-- Provided information follows --

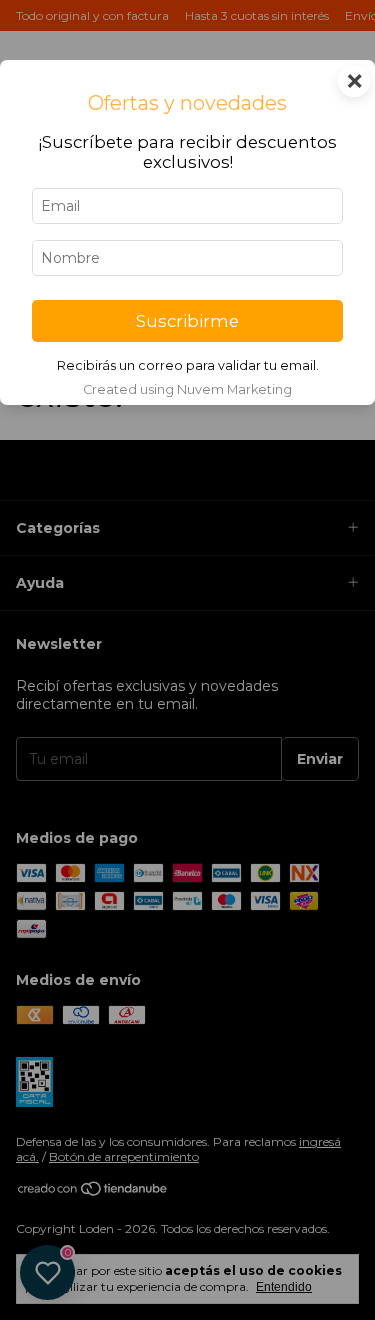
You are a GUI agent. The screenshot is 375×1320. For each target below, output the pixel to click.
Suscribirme (187, 321)
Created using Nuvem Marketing (187, 389)
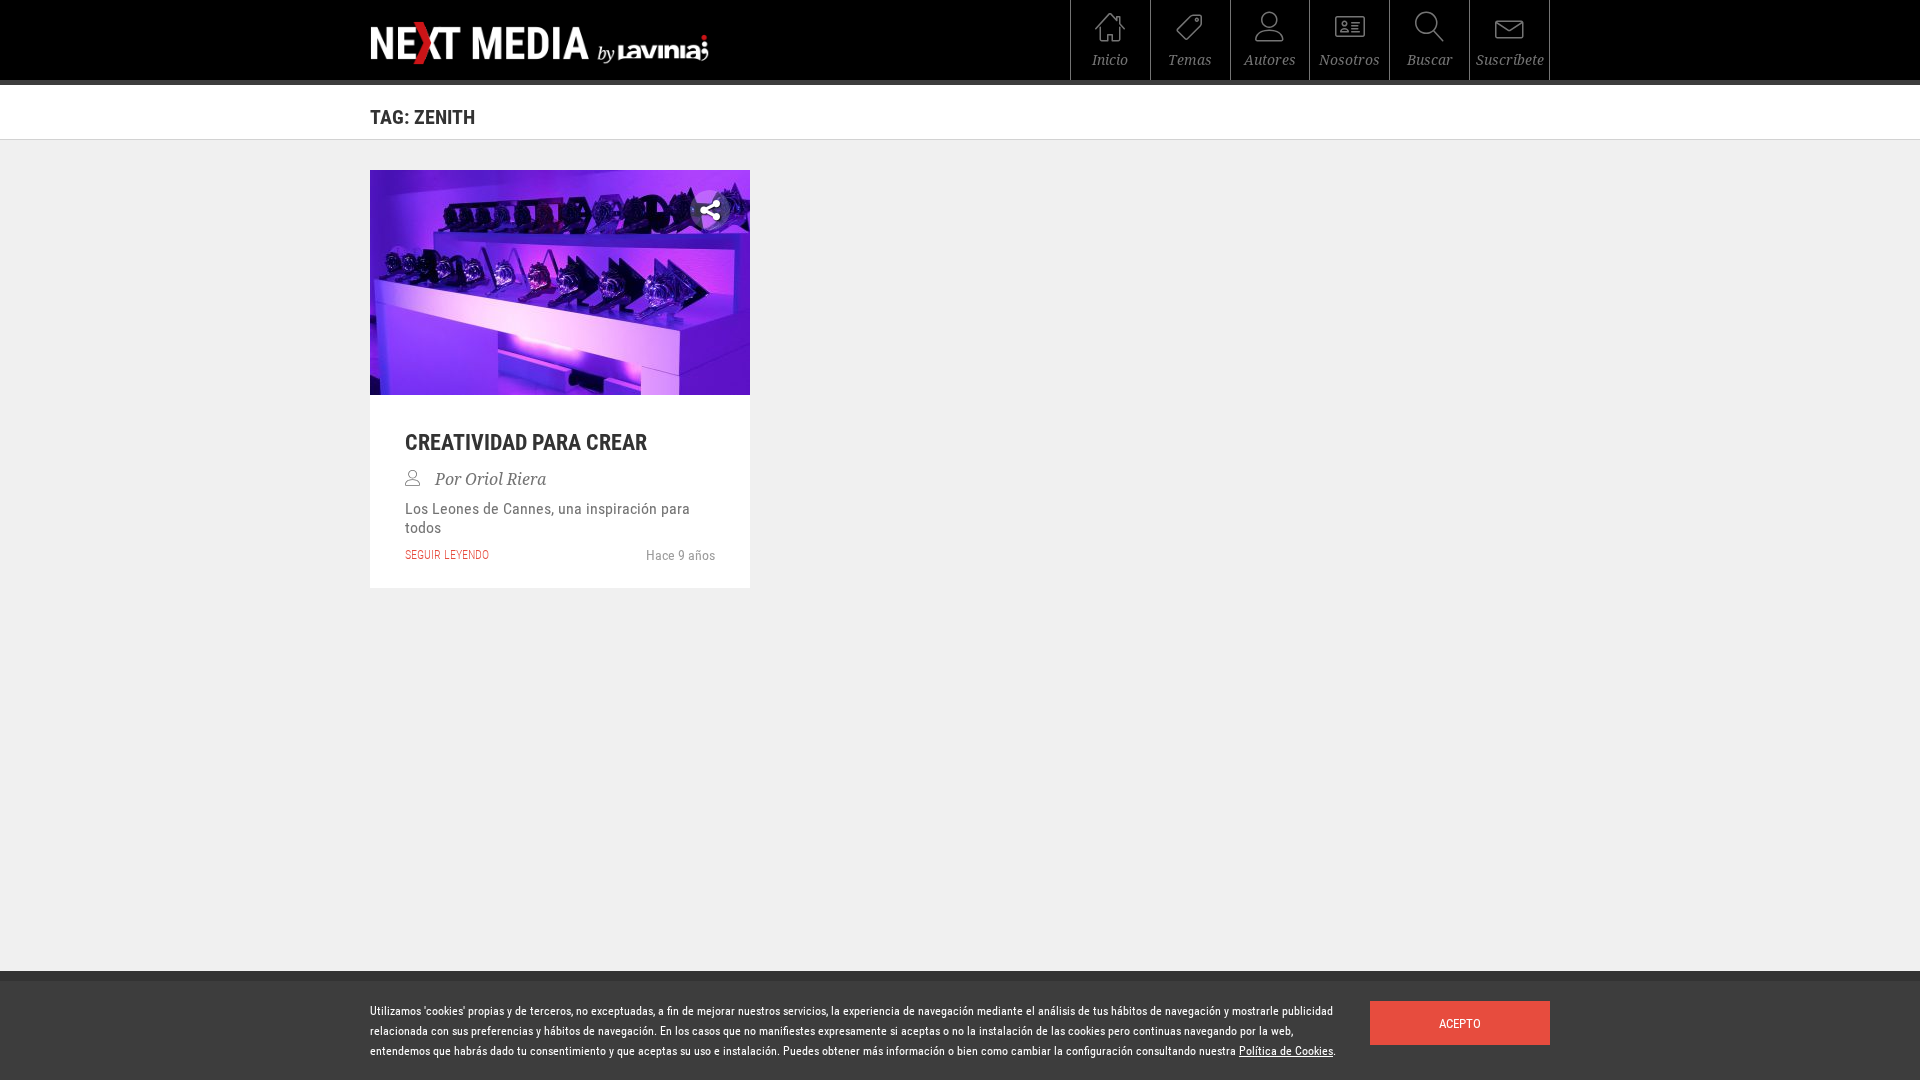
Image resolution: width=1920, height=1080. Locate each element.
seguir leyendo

-- Provided information concluded --

- Problem description
Write out all the entries word for word, but drop the pictures.

- Solution
You are a GUI agent. The screenshot is 375×1320. For each target below, output the pixel to click.
Suscribirme (187, 321)
Created using Nuvem Marketing (187, 389)
Image resolution: width=1920, height=1080. Locate each element.
seguir leyendo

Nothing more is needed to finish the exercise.